Records to process below:
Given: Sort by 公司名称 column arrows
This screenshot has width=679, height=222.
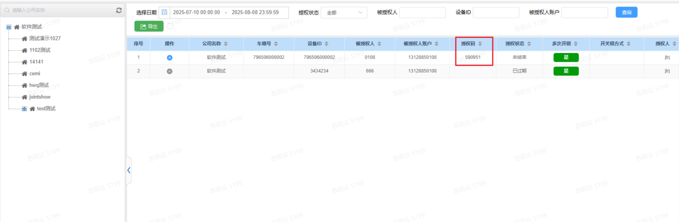Looking at the screenshot, I should coord(226,44).
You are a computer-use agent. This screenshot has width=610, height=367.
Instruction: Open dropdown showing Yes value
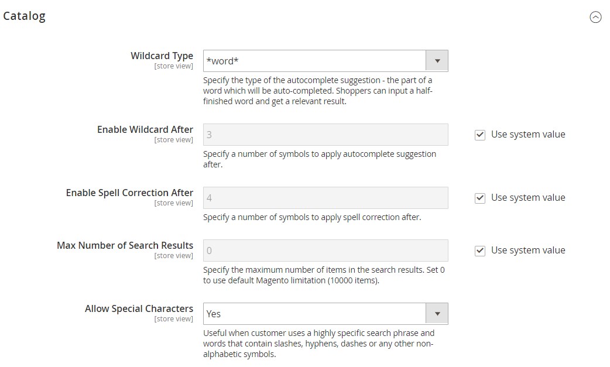point(316,314)
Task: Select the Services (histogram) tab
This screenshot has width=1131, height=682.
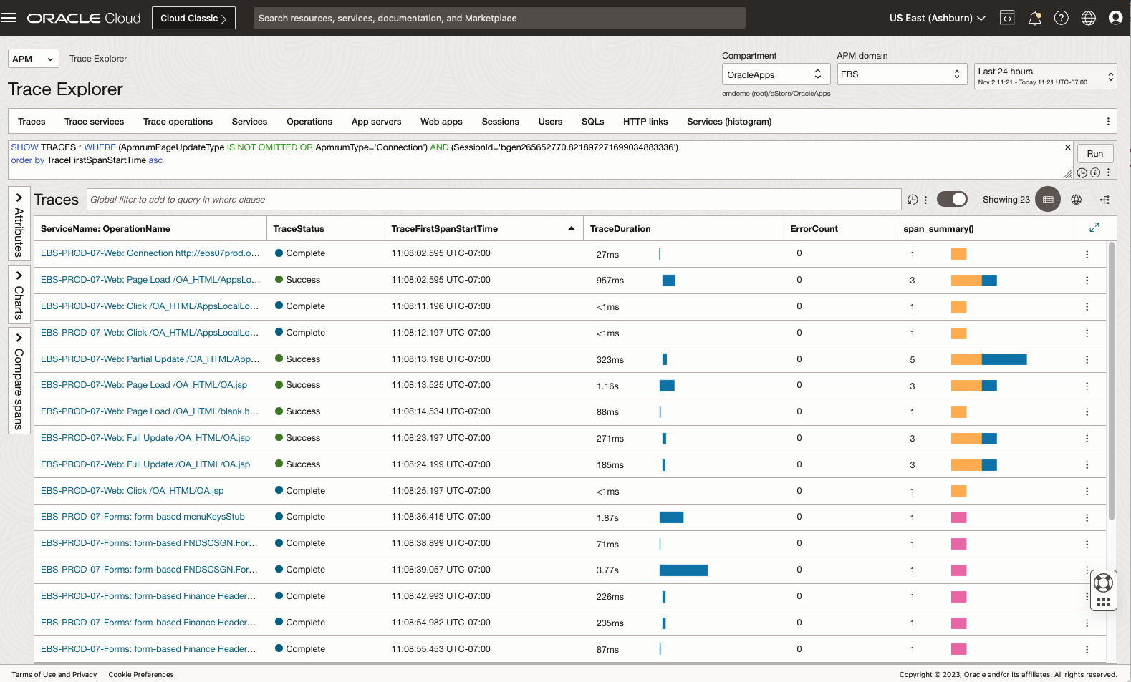Action: click(x=728, y=122)
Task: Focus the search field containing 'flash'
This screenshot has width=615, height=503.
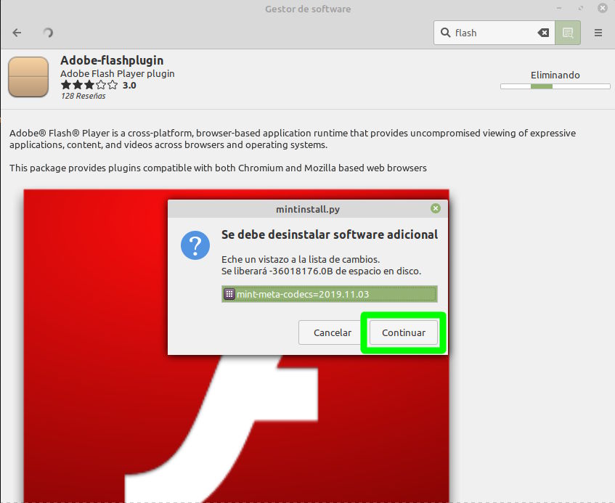Action: pyautogui.click(x=494, y=33)
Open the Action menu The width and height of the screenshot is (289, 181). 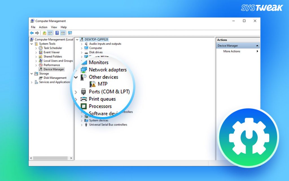click(x=43, y=27)
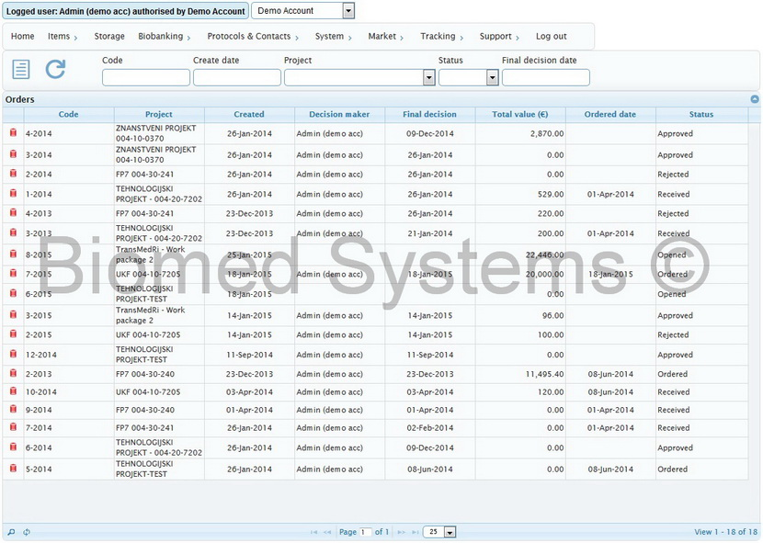Image resolution: width=763 pixels, height=543 pixels.
Task: Delete order 8-2015 with its trash icon
Action: (x=11, y=253)
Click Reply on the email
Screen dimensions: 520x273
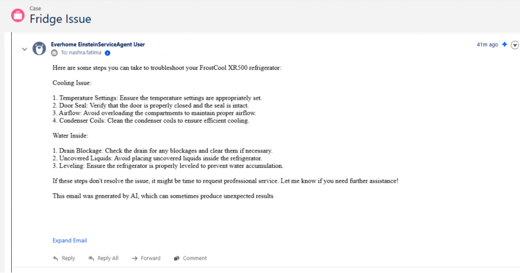[x=64, y=258]
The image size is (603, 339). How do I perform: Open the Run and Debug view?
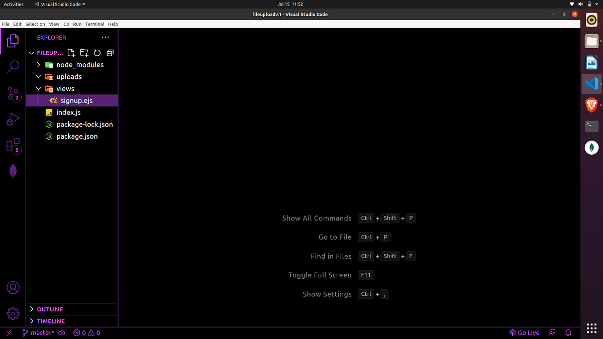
End of Records to process.
Assignment: To answer, repeat exactly the lines from the line containing "Screen dimensions: 520x273" through the last line of the data above, leaving out all pictures.

Exercise answer:
Screen dimensions: 520x273
[x=64, y=258]
The image size is (603, 339). How do I perform: Open the Run and Debug view?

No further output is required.